*Records shown*
○ ○ ○
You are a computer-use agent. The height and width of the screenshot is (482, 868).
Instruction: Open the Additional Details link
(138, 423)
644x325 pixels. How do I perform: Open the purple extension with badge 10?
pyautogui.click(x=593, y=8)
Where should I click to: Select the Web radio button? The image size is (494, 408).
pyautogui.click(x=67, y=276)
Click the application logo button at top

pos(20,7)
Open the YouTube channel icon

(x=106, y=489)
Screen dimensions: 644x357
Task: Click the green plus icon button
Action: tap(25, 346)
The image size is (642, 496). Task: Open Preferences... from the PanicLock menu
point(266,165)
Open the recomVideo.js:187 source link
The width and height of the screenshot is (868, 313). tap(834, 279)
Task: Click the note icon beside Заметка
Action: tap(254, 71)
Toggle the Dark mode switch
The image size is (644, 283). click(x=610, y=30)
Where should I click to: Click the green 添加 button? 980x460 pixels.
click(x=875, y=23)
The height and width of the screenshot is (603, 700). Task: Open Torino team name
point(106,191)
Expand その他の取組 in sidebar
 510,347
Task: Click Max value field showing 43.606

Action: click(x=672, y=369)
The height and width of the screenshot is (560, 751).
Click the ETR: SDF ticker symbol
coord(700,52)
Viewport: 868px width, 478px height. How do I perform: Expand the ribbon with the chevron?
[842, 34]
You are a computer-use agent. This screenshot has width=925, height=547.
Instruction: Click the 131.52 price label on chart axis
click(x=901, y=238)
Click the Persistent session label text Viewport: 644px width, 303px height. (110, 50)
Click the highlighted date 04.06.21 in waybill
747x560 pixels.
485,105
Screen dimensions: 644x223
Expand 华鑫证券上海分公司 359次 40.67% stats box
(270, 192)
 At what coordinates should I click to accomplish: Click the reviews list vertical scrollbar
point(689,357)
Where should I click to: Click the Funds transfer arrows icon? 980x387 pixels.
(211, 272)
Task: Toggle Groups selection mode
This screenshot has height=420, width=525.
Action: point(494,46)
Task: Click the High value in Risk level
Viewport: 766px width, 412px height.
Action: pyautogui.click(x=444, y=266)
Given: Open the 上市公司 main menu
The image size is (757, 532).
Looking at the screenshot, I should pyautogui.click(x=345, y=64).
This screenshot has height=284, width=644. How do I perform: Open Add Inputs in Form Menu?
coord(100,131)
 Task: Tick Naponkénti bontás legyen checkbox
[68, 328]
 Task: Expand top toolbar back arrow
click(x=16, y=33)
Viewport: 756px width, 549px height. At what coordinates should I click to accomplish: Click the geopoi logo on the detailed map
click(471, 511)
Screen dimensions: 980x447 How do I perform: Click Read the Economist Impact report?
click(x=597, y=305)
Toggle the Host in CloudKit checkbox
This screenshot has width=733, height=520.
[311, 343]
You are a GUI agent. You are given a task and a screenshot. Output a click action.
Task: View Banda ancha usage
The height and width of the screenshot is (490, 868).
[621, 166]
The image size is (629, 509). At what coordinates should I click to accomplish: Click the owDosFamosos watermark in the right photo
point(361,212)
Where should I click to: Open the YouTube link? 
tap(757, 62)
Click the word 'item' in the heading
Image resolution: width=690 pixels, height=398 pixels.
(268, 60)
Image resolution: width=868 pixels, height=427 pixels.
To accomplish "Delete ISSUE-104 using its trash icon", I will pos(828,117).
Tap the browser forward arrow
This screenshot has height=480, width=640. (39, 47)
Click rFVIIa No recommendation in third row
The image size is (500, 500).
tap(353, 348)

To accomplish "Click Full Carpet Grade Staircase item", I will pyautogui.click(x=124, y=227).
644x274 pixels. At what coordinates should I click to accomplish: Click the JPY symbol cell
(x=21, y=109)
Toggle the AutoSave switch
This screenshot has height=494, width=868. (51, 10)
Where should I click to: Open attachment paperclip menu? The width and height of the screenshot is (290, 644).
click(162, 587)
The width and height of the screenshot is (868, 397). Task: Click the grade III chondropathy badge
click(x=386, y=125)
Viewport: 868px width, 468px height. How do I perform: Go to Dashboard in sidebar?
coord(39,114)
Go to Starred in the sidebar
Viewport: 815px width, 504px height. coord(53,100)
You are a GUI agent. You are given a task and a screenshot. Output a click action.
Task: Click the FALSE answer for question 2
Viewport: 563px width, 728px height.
○ ○ ○
*Work required*
All records above need to be set down again exactly as written.

*The completed task*
You are a computer-use agent. The height and width of the screenshot is (482, 868).
Instruction: Open the Additional Details link
(138, 423)
644x325 pixels. How do I perform: Open the purple extension with badge 10?
pyautogui.click(x=593, y=8)
Where should I click to: Select the Web radio button? The image size is (494, 408).
pyautogui.click(x=67, y=276)
Click the application logo button at top

pos(20,7)
Open the YouTube channel icon

(x=106, y=489)
Screen dimensions: 644x357
Task: Click the green plus icon button
Action: tap(25, 346)
The image size is (642, 496). Task: Open Preferences... from the PanicLock menu
point(266,165)
Open the recomVideo.js:187 source link
The width and height of the screenshot is (868, 313). tap(834, 279)
Task: Click the note icon beside Заметка
Action: tap(254, 71)
Toggle the Dark mode switch
The image size is (644, 283). click(x=610, y=30)
Where should I click to: Click the green 添加 button? 980x460 pixels.
click(x=875, y=23)
The height and width of the screenshot is (603, 700). Task: Open Torino team name
point(106,191)
Expand その他の取組 in sidebar
 510,347
Task: Click Max value field showing 43.606

Action: click(x=672, y=369)
The height and width of the screenshot is (560, 751).
Click the ETR: SDF ticker symbol
coord(700,52)
Viewport: 868px width, 478px height. How do I perform: Expand the ribbon with the chevron?
[842, 34]
You are a computer-use agent. This screenshot has width=925, height=547.
Instruction: Click the 131.52 price label on chart axis
click(x=901, y=238)
Click the Persistent session label text Viewport: 644px width, 303px height. (110, 50)
Click the highlighted date 04.06.21 in waybill
747x560 pixels.
485,105
Screen dimensions: 644x223
Expand 华鑫证券上海分公司 359次 40.67% stats box
(270, 192)
 At what coordinates should I click to accomplish: Click the reviews list vertical scrollbar
point(689,357)
Where should I click to: Click the Funds transfer arrows icon? 980x387 pixels.
(211, 272)
Task: Toggle Groups selection mode
This screenshot has height=420, width=525.
Action: point(494,46)
Task: Click the High value in Risk level
Viewport: 766px width, 412px height.
Action: pyautogui.click(x=444, y=266)
Given: Open the 上市公司 main menu
The image size is (757, 532).
Looking at the screenshot, I should pyautogui.click(x=345, y=64).
This screenshot has height=284, width=644. How do I perform: Open Add Inputs in Form Menu?
coord(100,131)
 Task: Tick Naponkénti bontás legyen checkbox
[68, 328]
 Task: Expand top toolbar back arrow
click(x=16, y=33)
Viewport: 756px width, 549px height. At what coordinates should I click to accomplish: Click the geopoi logo on the detailed map
click(471, 511)
Screen dimensions: 980x447 How do I perform: Click Read the Economist Impact report?
click(x=597, y=305)
Toggle the Host in CloudKit checkbox
This screenshot has width=733, height=520.
[311, 343]
You are a GUI agent. You are given a task and a screenshot. Output a click action.
Task: View Banda ancha usage
The height and width of the screenshot is (490, 868).
[621, 166]
The image size is (629, 509). At what coordinates should I click to accomplish: Click the owDosFamosos watermark in the right photo
point(361,212)
Where should I click to: Open the YouTube link? 
tap(757, 62)
Click the word 'item' in the heading
Image resolution: width=690 pixels, height=398 pixels.
(268, 60)
Image resolution: width=868 pixels, height=427 pixels.
To accomplish "Delete ISSUE-104 using its trash icon", I will pos(828,117).
Tap the browser forward arrow
This screenshot has height=480, width=640. (39, 47)
Click rFVIIa No recommendation in third row
The image size is (500, 500).
tap(353, 348)

To accomplish "Click Full Carpet Grade Staircase item", I will pyautogui.click(x=124, y=227).
644x274 pixels. At what coordinates should I click to accomplish: Click the JPY symbol cell
(x=21, y=109)
Toggle the AutoSave switch
This screenshot has height=494, width=868. (51, 10)
Where should I click to: Open attachment paperclip menu? The width and height of the screenshot is (290, 644).
click(162, 587)
The width and height of the screenshot is (868, 397). Task: Click the grade III chondropathy badge
click(x=386, y=125)
Viewport: 868px width, 468px height. How do I perform: Go to Dashboard in sidebar?
coord(39,114)
Go to Starred in the sidebar
Viewport: 815px width, 504px height. coord(53,100)
You are a GUI agent. You are given a task and a screenshot. Output a click action.
Task: Click the FALSE answer for question 2
Viewport: 563px width, 728px height.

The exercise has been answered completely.